#### Extract to read:
Revision 10ef4410c16710d7caf8c0882b7efbac894d49ed authored by M. Helena Gonçalves on 22 September 2012, 00:00:00 UTC, committed by Gabor Csardi on 22 September 2012, 00:00:00 UTC
1 parent 3f407ee
Raw File
bild.Rd
\name{bild}
\alias{bild}
\title{ fit of parametric models for binary longitudinal data via likelihood method}
\description{\code{bild} performs the fit of parametric models via likelihood method. 
Serial dependence and random intercept are allowed according to the stochastic model chosen. 
Missing values and unbalanced data are automatically accounted for computing the 
likelihood function.}
\usage{bild(formula = formula(data), data, time, id, subSET, aggregate = FALSE, 
       start = NULL, trace = FALSE, dependence="ind", method = "BFGS", 
       control = bildControl(), integrate = bildIntegrate())}
\arguments{ 
  \item{formula}{a description of the model to be fitted of the form response~predictors}
  \item{data}{a \code{data} frame containing the variables in the formula. NA values are allowed. 
  If data is missing, an error message is produced. See "Details".}
  \item{time}{a string that matches the name of the \code{time} variable in data. By default, the program expects a variable named \code{time} 
   to be present in the \code{data.frame}, otherwise the name of the variable playing the role of time must be declared by assigning \code{time} here. }
  \item{id}{a string that matches the name of the \code{id} variable in \code{data}. By default, the program expects a variable named \code{id} 
   to be present in the \code{data.frame}, otherwise the name of the variable playing the role of \code{id} must be declared by assigning \code{id} here. }
  \item{subSET}{an optional expression indicating the subset of the rows of \code{data} that should be 
    used in the fit. All observations are included by default.}
  \item{aggregate}{a string that permits the user identify the factor to be used in the \code{\link{plot-methods}}.}
  \item{start}{a vector of initial values for the nuisance parameters of the likelihood. The dimension of the vector is according 
  to the structure of the dependence model.}
  \item{trace}{logical flag: if TRUE, details of the nonlinear optimization are printed. By default the flag is set to FALSE.}
  \item{dependence}{expression stating which \code{dependence} structure should be used in the fit. The default is "ind".
  According to the stochastic model chosen serial dependence and random effects are allowed. 
  There are six options: "\code{ind}" (independence), "\code{MC1}" (first order Markov Chain), "\code{MC2}" (second order Markov Chain),  
  "\code{indR}" (independence with random intercept),  "\code{MC1R}" (first order Markov Chain with random intercept) or 
  "\code{MC2R}" (second order Markov Chain with random intercept).}
  \item{method}{The \code{method} to be used in the optimization process: "\code{BFGS}","\code{CG}", "\code{L-BFGS-B}" and "\code{SANN}". 
  The default is "\code{BFGS}". 
  See \code{\link[stats]{optim}} for details.}
  \item{control}{a list of algorithmic constants for the optimizer \code{optim}.

#### Written request 1:
Summarize the bild help page in two sentences.
#### Written request 2:
Extend the bild help page in the same Rd markup, starting after its final line.

#### Given data:
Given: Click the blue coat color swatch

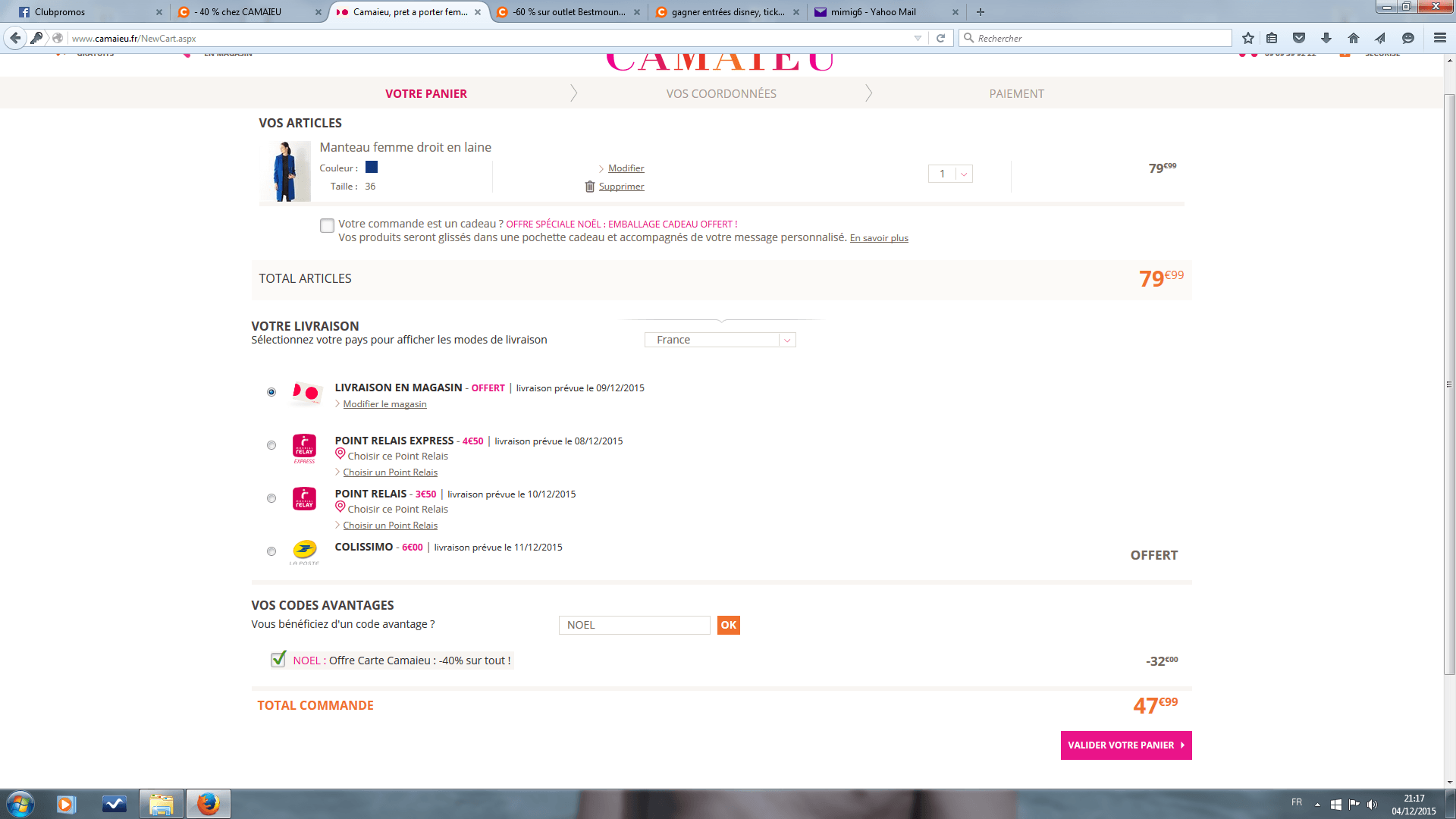Looking at the screenshot, I should click(x=372, y=168).
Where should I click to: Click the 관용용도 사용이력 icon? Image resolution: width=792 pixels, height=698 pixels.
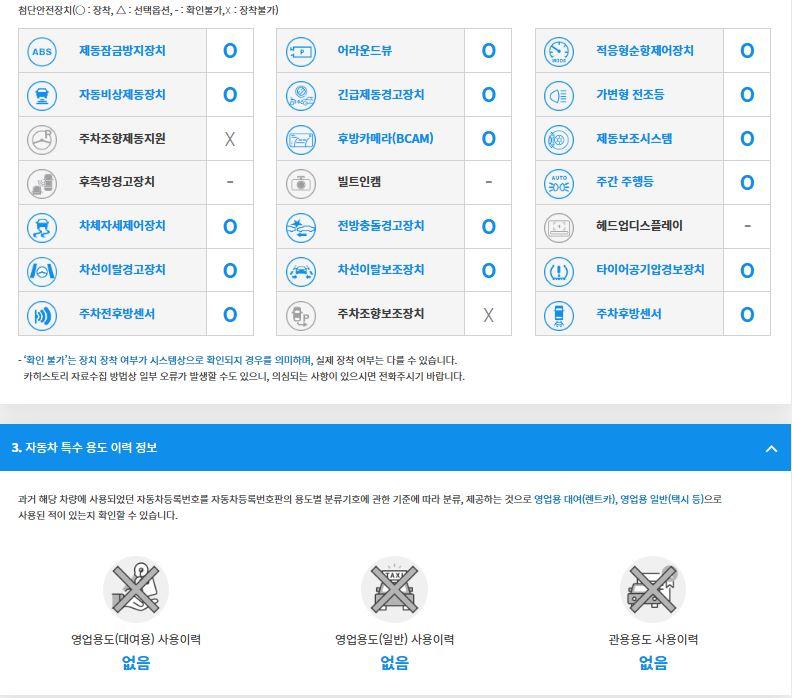coord(653,589)
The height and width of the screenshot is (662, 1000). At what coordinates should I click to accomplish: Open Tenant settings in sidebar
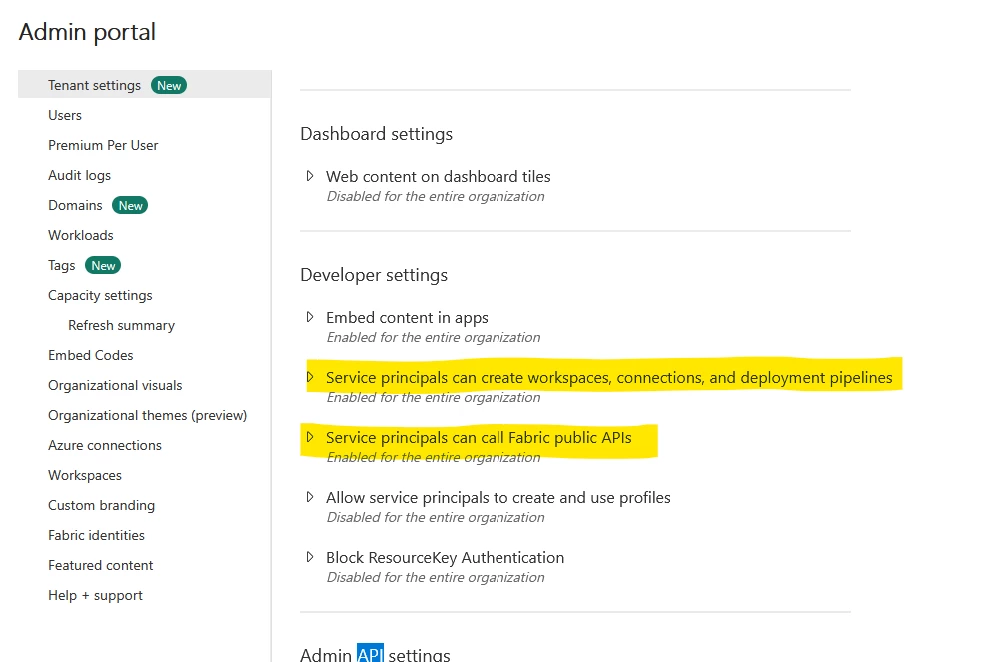(94, 85)
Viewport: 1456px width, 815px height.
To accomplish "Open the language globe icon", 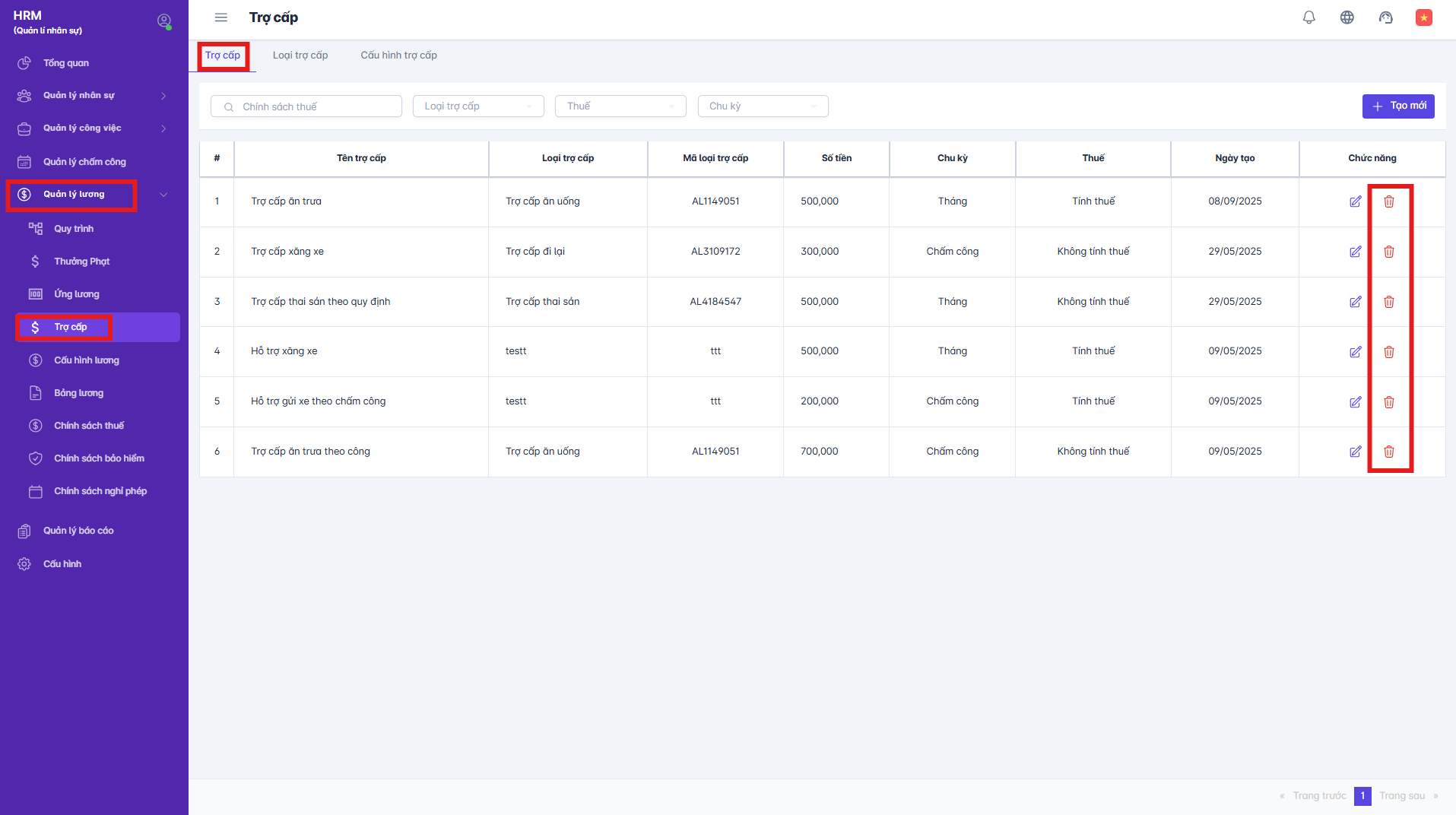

#### Task answer 1:
The bild function fits parametric models for binary longitudinal data by the likelihood method, allows serial dependence and a random intercept depending on the chosen stochastic model, and automatically accounts for missing values and unbalanced data. Its arguments include a model formula, a data frame, the names of the time and id variables, an optional subset of rows, initial values, a trace flag, one of six dependence structures with "ind" as the default, and an optimization method with "BFGS" as the default.

#### Task answer 2:
  See R documentation of \code{optim.control} for details and possible control options. By default, \code{bild} sets the maximum number 
  of iterations (\code{maxit}) equal to 100, the absolute convergence tolerance (\code{abstol}) and the relative 
  convergence tolerance (\code{rel.tol}) equal to 1e-6 and uses the \code{\link[stats]{optim}} standard default values for the remaining options.}
  \item{integrate}{a list of algorithmic constants for the computation of a definite integral using a Fortran-77 subroutine. See "Details".}      
}      
   \section{Background}{ 
   Assume that each subject of a given set has been observed at number of 
   successive time points. For each subject and for each time point, a binary 
   response variable, taking value 0 and 1, and a set of covariates are 
   recorded.  
   The underlying methodology builds a logistic regression model for the
   probability that the response variable  takes value 1
   as a function of the  covariates, taking into account that successive 
   observations from the same individual cannot be assumed to be independent. 

   The basic model for serial dependence is of Markovian type of the first order
   (denoted \code{MC1} here), suitably constructed so that the logistic regression
   parameters maintain the same meaning as in ordinary logistic regression for
   independent observations. The serial dependence parameter is the logarithm of 
   the odds-ratio between probabilities of adjacent observations, which is 
   assumed to be constant for all adjacent pairs, and it is denoted here 
   \code{log.psi1}.

   An extension of this formulation allows a Markovian dependence of the second 
   order, denoted \code{MC2} here.  In this case there are two parameters which 
   regulate serial dependence: \code{log.psi1} as before and \code{log.psi2} 
   which is the analogous quantity for observations which are two time units apart, 
   conditionally on the intermediate value.

   Individual random effects can be incorporated in the form of a random
   intercept term of the linear predictor of the logistic regression,
   assuming a normal distribution of mean 0 and variance \eqn{\sigma^2}, 
   parameterized as \eqn{\omega=\log(\sigma^2)}{\omega=log(\sigma^2)}. 
   The combination of serial Markov dependence with a random intercept corresponds here  
   to the dependence structures \code{MC1R} and \code{MC2R}.
   The combination of an independence structure with a random intercept is also allowed   
   setting the dependence structure to \code{indR}.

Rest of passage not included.